**Data to process:**
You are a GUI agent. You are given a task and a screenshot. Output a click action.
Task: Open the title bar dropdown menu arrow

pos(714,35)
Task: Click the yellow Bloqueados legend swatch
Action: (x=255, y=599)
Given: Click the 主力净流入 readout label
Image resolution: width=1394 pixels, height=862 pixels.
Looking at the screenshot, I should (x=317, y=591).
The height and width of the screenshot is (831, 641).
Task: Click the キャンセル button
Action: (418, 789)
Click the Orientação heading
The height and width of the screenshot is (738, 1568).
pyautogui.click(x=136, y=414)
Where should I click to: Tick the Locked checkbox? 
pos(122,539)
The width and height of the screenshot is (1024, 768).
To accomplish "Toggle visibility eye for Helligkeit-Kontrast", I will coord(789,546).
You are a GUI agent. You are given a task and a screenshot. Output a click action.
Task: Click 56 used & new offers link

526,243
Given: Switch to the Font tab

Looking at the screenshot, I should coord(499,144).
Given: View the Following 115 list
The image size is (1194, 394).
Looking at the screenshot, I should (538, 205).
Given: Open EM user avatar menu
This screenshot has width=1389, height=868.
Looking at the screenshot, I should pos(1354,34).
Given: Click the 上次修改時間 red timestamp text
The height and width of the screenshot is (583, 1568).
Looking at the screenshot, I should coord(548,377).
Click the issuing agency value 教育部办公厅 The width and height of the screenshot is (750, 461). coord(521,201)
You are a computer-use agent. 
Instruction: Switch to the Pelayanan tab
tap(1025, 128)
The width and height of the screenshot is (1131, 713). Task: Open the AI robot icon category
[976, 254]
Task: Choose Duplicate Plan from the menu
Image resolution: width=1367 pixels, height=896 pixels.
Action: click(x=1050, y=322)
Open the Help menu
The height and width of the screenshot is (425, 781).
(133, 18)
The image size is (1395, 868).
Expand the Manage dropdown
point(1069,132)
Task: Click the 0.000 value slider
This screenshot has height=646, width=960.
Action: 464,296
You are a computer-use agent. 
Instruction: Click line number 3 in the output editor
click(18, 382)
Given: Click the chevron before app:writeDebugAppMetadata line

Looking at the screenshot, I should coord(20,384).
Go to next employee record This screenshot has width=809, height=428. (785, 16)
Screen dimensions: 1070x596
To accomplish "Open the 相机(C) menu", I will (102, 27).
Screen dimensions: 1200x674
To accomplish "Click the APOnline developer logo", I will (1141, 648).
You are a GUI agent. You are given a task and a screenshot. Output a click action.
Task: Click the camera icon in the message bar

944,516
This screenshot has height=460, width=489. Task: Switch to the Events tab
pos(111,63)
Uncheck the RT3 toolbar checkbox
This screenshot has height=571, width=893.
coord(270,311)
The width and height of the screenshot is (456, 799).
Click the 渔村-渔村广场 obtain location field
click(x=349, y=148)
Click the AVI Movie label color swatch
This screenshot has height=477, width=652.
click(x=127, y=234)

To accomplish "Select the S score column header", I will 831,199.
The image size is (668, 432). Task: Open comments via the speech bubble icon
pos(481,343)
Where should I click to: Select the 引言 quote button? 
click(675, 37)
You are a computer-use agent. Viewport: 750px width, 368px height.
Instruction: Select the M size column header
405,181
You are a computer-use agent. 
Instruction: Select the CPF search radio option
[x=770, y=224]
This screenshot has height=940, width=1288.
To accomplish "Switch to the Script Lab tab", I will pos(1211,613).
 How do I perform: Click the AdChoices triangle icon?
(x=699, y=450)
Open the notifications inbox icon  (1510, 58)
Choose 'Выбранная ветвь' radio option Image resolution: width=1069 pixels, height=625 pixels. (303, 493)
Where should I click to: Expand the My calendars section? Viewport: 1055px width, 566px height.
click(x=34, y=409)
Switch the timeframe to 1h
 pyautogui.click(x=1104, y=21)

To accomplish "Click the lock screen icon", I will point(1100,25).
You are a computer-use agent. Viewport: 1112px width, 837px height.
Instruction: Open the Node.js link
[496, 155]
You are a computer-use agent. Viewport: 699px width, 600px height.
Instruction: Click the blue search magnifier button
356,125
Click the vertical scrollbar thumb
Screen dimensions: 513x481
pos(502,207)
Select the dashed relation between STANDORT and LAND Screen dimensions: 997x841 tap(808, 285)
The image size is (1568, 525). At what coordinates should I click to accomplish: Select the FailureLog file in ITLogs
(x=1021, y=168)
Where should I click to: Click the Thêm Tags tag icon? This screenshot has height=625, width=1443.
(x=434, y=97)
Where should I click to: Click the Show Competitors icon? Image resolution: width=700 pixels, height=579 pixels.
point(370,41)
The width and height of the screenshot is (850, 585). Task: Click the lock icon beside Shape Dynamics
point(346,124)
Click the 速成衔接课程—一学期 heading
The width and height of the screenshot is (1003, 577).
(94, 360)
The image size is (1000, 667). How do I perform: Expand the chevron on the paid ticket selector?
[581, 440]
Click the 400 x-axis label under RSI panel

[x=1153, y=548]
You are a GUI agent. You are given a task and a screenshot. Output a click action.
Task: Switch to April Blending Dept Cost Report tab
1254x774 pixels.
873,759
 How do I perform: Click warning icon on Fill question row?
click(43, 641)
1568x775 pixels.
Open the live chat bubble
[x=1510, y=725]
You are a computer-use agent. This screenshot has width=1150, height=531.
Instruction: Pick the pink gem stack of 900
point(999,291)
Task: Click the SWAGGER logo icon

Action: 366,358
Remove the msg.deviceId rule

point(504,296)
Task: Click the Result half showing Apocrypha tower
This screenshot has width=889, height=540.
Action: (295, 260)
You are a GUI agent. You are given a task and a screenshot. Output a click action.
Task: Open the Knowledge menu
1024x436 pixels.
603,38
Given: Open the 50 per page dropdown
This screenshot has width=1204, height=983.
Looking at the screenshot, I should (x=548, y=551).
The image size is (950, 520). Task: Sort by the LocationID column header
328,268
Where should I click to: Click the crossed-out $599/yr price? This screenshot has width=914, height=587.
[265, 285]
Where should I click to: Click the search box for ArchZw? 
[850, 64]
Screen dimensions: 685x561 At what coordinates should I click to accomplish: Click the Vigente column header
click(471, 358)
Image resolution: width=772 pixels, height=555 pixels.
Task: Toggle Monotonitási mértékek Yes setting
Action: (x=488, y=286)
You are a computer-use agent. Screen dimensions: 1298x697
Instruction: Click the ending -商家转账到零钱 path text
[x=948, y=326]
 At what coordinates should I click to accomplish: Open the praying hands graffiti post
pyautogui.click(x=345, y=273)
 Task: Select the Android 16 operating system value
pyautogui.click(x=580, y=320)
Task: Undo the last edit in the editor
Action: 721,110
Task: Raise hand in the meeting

**Task requirements:** Copy all lines from the data above that contain the word "will".

**Task response:**
To accomplish "Toggle visibility eye for Helligkeit-Kontrast", I will coord(789,546).
To accomplish "Open the 相机(C) menu", I will (102, 27).
To accomplish "Click the APOnline developer logo", I will (1141, 648).
To accomplish "Select the S score column header", I will 831,199.
To accomplish "Switch to the Script Lab tab", I will pos(1211,613).
To accomplish "Click the lock screen icon", I will point(1100,25).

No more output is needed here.